▶ GIVEN PASSAGE:
^^^^^^^^^^^^^^^^

Sunday, 18 November 2012
Signs and Meaning in the Cinema - notes
Saussure proposed a future science of signs called semiology. He talked about how it must be approached in a scientific manner but also talks about how The sign does not have any natural connection to the concept that it's conveying.
"The signifier... has no natural connection with the signified ... To use Saussure's term, the sign is 'unmotivated'." p 117
Signs still require words to support them and help convey their meaning.
"Roland Barthes, ..., concluded that is was impossible to escape the pervasive presence of verbal language. Words enter into discourse of another order either to fix an ambiguous meaning, like a label or a title, or to contribute to the meaning that cannot otherwise be communicated, like the words in the bubbles in a stripe-cartoon. Words either anchor meaning or convey it." p 118
For example the existence of 'Explainers' during the age of the silent film.

^^^^^^^^^^^^^^^^

▶ COLLECTED DATA:

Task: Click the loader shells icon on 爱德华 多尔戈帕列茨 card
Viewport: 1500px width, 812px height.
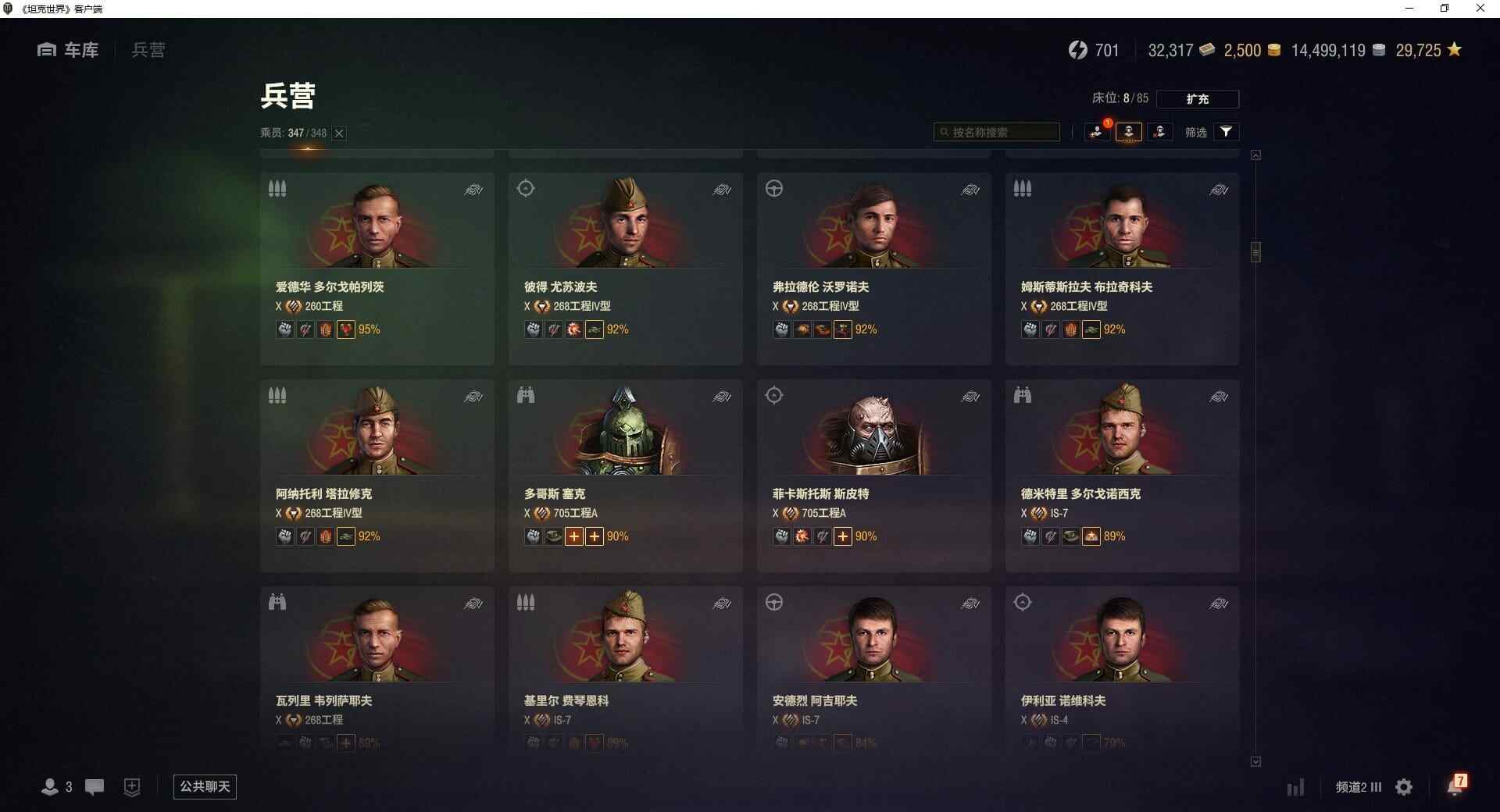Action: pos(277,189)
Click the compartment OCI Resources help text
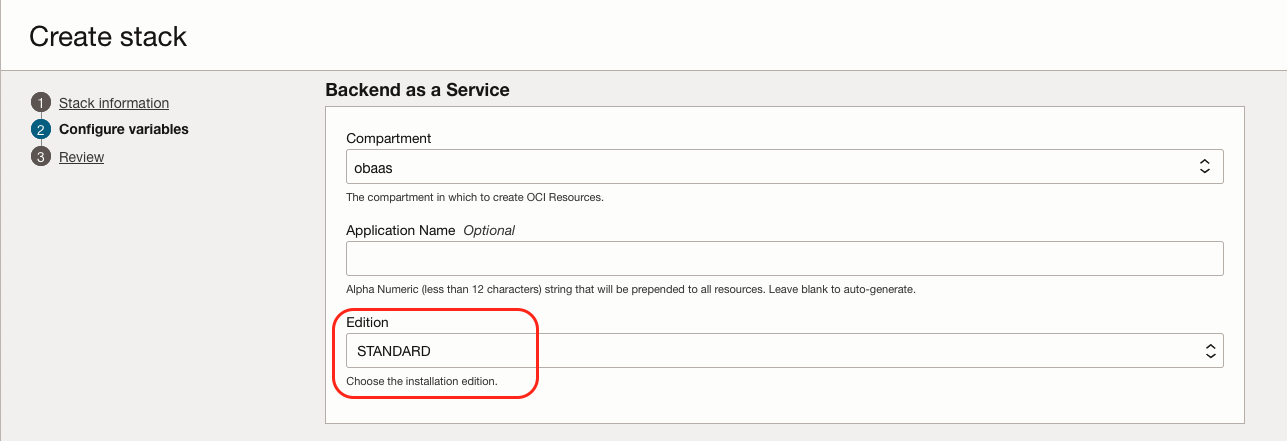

^^^^^^^^^^^^^^^^

▶ YOUR TASKS:
A) Copy the cinema notes word for word, between "Sunday, 18 November" and "that it's conveying.", inclusive.
B) Decide whether each statement agrees with the cinema notes, answering yes or no and quoting the deciding words: (i) Saussure held that the signifier has a natural connection with the signified. (ii) Barthes concluded that verbal language cannot be escaped. (iii) The notes offer 'Explainers' from the silent film era as an example.
C) According to the cinema notes, what did Saussure call the future science of signs that he proposed?

▶ LIST OF SOLUTIONS:
A)
Sunday, 18 November 2012
Signs and Meaning in the Cinema - notes
Saussure proposed a future science of signs called semiology. He talked about how it must be approached in a scientific manner but also talks about how The sign does not have any natural connection to the concept that it's conveying.

B)
(i) No: "The signifier... has no natural connection with the signified"
(ii) Yes: "impossible to escape the pervasive presence of verbal language"
(iii) Yes: "For example the existence of 'Explainers' during the age of the silent film."

C) Semiology.